• _OPDRACHT_:
Verzamel alle regels hieronder waarin de tekenreeks "pixels" voorkomt en neem ze ongewijzigd over. Hoofdletters en kleine letters tellen mee.

• _AANGELEVERDE REGELS_:
>>>>

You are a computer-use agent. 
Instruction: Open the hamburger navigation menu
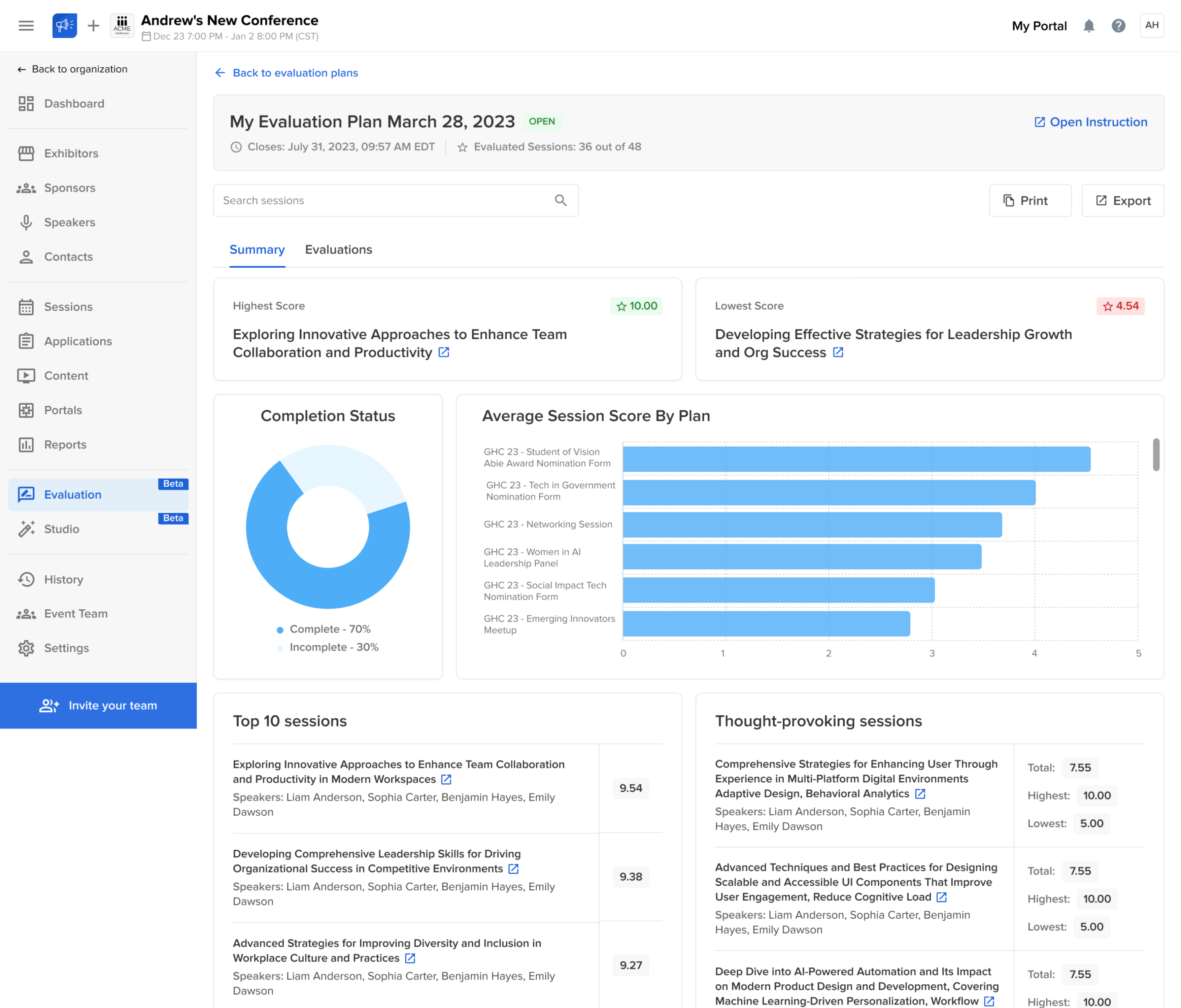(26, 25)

<<<<
>>>>

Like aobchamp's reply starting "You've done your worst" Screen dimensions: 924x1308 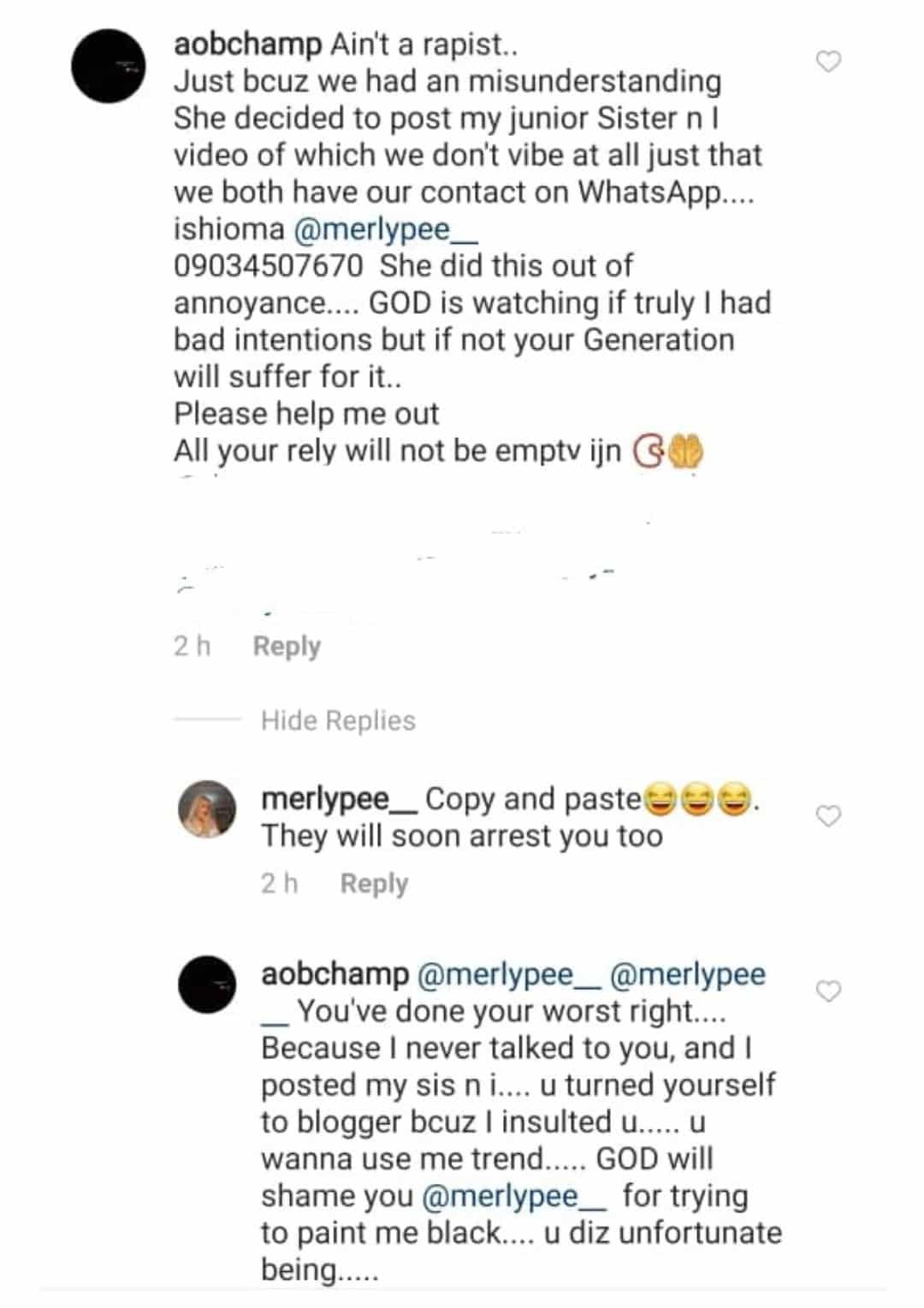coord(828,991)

<<<<
>>>>

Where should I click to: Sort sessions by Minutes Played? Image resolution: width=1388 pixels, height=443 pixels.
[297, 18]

<<<<

• _GESCHREVEN ANTWOORD_:
Where should I click to: Sort sessions by Minutes Played? Image resolution: width=1388 pixels, height=443 pixels.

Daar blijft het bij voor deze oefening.